Exactly what is Far Cry? In an industry that all but insists on building games around a marketable genre, often a series or a game will lose its original identity as external pressure to conform to a single, profitable vision mounts over time. In the case of Far Cry, the last installment introduced some major upsets to some of the series’s most key identifying features, leaving some, like myself, to wonder what is exactly the point of playing a Far Cry game. Is it an open world exploration game? Is it a shooting game? Is a hunting game? Is it a game about taking outposts and gaining territory? It’s difficult to figure out what the developers imagine its primary purpose to be because the focal point so often wanders. With the release of the sequel to Fall Cry 5, now seems as good a time as any to assess. What is being emphasized, and what is being left behind?
Far Cry New Dawn is like Far Cry Primal in that it takes a lot of existing Far Cry assets and reconfigures them in a way that I find impressive. Game development is an expensive business, and creatively repackaging Hope County with a fresh coat of post-apocalyptic paint is, from a practical perspective, a stroke of brilliance. I like the feeling of returning to familiar places post-disaster (it’s one of the many reasons I love the Fallout series) and this new spin, which sees the protagonist rebuilding a settlement of survivors following the apocalypse at the end of Far Cry 5, gives the developers a chance to take some liberties with the setting without threatening the series’s core basis in pseudo-reality. The results are gorgeous. The buried ruins, vibrant overgrowth and purple wildflowers that spread throughout Hope County are a welcome facelift on a familiar setting.

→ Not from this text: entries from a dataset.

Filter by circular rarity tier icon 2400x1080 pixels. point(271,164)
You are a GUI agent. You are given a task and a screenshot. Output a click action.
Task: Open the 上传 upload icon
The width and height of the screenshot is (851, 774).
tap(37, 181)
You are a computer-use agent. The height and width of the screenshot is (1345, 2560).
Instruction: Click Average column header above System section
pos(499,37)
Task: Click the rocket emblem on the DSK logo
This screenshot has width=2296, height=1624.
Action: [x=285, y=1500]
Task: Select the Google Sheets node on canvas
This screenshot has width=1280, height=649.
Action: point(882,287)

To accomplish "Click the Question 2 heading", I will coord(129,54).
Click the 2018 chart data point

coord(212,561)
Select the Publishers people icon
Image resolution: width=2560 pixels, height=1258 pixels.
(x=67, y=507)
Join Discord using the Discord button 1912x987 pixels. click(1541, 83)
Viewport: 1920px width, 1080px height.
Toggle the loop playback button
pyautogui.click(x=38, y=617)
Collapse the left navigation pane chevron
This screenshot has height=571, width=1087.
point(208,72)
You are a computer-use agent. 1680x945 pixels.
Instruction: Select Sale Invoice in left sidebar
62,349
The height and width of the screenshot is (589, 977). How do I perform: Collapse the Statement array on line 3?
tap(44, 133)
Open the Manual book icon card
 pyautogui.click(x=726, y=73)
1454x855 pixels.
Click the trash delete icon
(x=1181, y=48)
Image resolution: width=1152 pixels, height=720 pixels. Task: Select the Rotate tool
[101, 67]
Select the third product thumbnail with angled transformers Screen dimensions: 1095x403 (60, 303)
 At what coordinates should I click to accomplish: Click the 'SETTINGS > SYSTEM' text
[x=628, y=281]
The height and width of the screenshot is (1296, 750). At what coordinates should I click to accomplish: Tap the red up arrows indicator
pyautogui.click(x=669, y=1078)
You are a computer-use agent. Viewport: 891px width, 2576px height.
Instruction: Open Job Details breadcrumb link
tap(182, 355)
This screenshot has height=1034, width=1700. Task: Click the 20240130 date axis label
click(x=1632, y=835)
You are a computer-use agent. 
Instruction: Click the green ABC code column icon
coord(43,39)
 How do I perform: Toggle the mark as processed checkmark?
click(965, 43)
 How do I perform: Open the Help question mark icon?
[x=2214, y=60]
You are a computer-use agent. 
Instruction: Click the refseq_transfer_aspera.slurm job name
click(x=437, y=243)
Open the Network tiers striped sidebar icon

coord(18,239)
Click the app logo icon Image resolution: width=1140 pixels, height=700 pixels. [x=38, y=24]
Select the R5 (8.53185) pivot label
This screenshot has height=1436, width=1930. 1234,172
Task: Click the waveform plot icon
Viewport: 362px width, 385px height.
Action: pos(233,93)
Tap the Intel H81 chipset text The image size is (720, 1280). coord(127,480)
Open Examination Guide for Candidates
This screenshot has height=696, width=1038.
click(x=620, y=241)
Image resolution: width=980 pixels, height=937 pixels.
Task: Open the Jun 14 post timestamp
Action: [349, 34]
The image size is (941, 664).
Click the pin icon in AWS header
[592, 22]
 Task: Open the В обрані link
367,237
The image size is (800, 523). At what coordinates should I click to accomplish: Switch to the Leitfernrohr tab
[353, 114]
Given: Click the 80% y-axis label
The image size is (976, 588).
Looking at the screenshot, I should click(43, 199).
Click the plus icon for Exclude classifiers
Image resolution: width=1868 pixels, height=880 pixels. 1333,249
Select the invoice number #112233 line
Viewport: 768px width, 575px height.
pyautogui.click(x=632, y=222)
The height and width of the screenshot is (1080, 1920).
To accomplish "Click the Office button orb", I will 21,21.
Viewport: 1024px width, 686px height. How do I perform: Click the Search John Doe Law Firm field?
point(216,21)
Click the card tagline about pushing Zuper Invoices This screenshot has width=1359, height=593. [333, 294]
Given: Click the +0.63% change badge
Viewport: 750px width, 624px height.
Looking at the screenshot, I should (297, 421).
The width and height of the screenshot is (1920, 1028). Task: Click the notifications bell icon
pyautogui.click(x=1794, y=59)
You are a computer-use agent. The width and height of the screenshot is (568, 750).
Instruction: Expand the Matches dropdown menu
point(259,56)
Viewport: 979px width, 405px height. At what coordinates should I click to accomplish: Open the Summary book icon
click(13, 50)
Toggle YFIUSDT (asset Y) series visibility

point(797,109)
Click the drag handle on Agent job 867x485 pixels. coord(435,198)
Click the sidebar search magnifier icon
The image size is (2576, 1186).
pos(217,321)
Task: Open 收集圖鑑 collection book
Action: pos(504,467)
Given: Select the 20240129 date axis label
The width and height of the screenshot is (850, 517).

It’s this same narrative sleight of hand that seems to point Far Cry New Dawn towards a focus on outposts and territorial expansion. The main goal, as the game progresses, is to build up your own base as you gather resources, conquering outposts for the necessary fuel and ransacking old buildings for crafting components. It’s a practical consideration that surprisingly makes much more sense than that of the several games past. The player character’s motivation, to upgrade the survivor settlement of Prosperity and rebuild society, is sympathetic, and provides more explanation for the game’s primary conceit than the one-person-army power fantasies from before. It also provides a jumping off point for some of the most thoughtful writing in the series. While the over-the-top antics of Far Cry are usually supplanted by NPCs who, even when they are on the “right side” of the game’s central conflict, tend to come off as caricatures rather than real people, in New Dawn the writing is more subdued in favor of supporting its themes of post-disaster cooperation. This leads to a few performances and storylines, particularly the Ryes’, that are very humanizing. This is the first Far Cry game with any sense of continuity, and Far Cry New Dawn is much better off for it. The most intriguing parts of the game are spent following up on the events of Fall Cry 5, and the emotional investment I felt during some of the story’s pivotal moments highlights just how detached and trivial the plotlines of the preceding games really are. While I expected New Dawn to take a more neutral or nihilistic position with the protagonist’s role, I was pleasantly surprised. After all these years, it’s nice to see a Far Cry protagonist unambiguously play the hero.